Oven baked spinach and mushroom risotto

I'm a big advocate of not throwing away food, so last night when I had to cook dinner I just opened the fridge looking for inspiration and it hit me! A risotto, one of my favorite comfort foods with super healthy spinach and mushrooms. Half an hour later, this baby was born:



To serve yourself and a lucky friend you'll need:
- 6 or 7 sliced button mushrooms (feel free to vary the kinds of mushrooms you use, the more the merrier!)
- 1 small onion, chopped
- 2 garlic cloves, crushed
- 150g arborio rice
- 2-3 handfuls of spinach leaves
- 500ml vegetable stock
- half a glass of white wine
- splash of cream (optional)
- cheese (see below)

To make magic happen I highly recommend a cast iron casserole dish, you can use it on the stove and then pop it in the oven (saving on washing up!), you can make bread, slow cook, you name it! But most importantly it can retain heat and distribute it evenly. If, however, you don't have one, just use a casserole and then an oven dish with a lid.


Magic in process
When ready to roll, preheat your oven to 190C, and fry your onion, garlic cloves and mushrooms until they just start to soften.
Add the spinach and cover to let all the flavours mingle together. At this point don't worry if the spinach fills the whole pan, when it's cooked it will seem much less!
After 5 minutes or so, give everything a good stir and add the rice. Give them a few minutes to get to know each other and then add the wine. Once the wine is absorbed, add the stock and a few grinds of salt and pepper. Cover and pop into the oven.

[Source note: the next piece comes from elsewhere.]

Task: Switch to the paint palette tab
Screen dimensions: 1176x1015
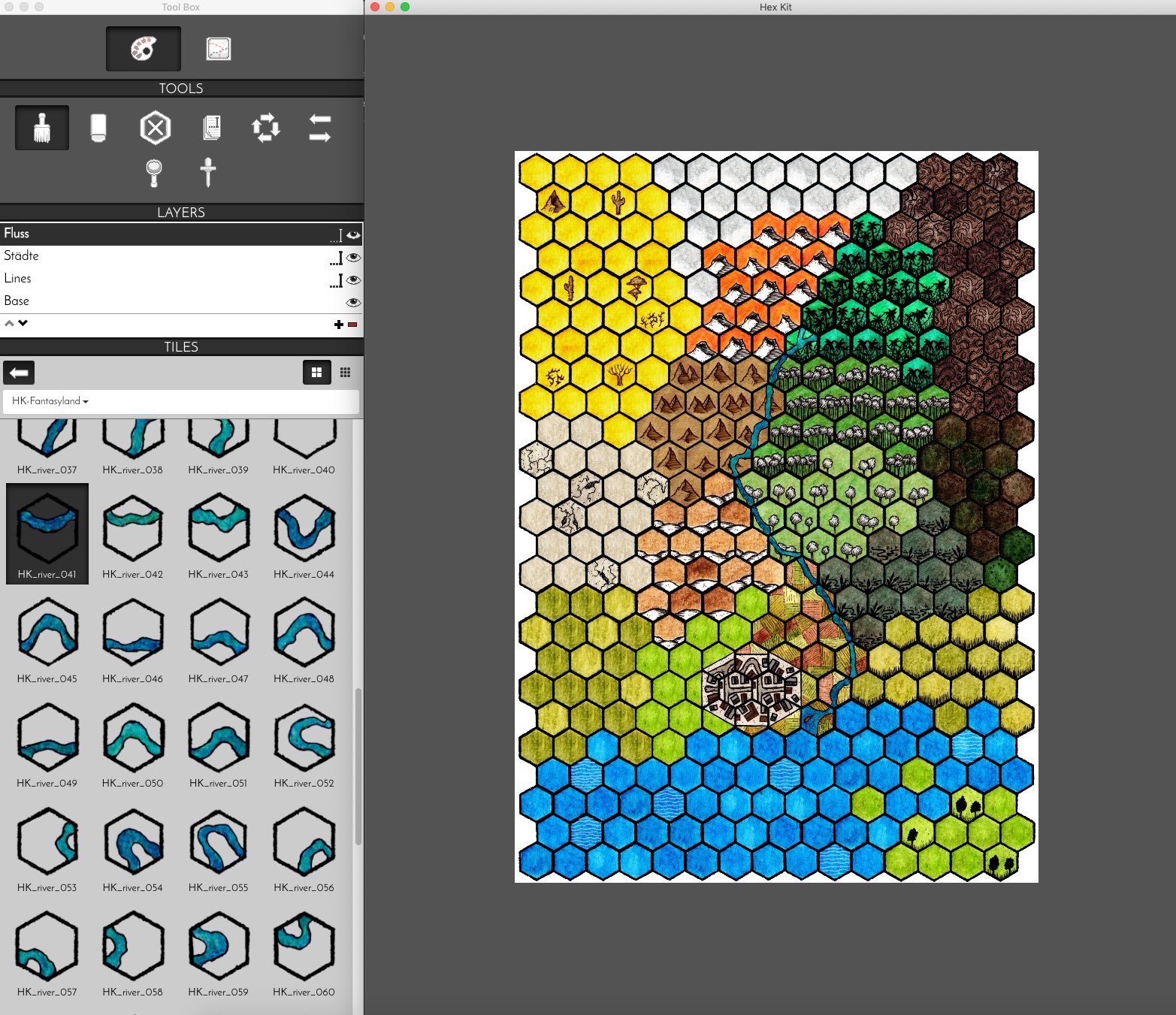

Have a glass of wine, you deserve it.

About 15 minutes later, remove from the oven, add your cream if you're using and half your cheese. Pop it back in the oven and have another glass of wine.
Concerning the cheese, people usually use parmesan. I don't. I use blue cheese. It melts and makes the risotto creamy and gooey and absolutely delicious! Also it was the only cheese I had at home.
Nevertheless, if you are going to go for parmesan stir well away from that powdered stuff you get from the supermarket and opt for freshly grated parmesan (meaning you buy the block of cheese and grate it yourself!). The difference in taste is enormous.

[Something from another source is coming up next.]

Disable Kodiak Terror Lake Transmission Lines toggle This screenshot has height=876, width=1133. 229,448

Now, back to the food, after five minutes into the oven and your second glass of wine, take the risotto out of the oven and serve with some more cheese on top.

Enjoy!



PS: Concerning the cast iron casseroles, if your budget allows it I would recommend the Rolls Royce of casserole dishes, the Le Creuset. If however you're after something a bit more affordable, Argos and Ikea have some pretty good ones for under £25.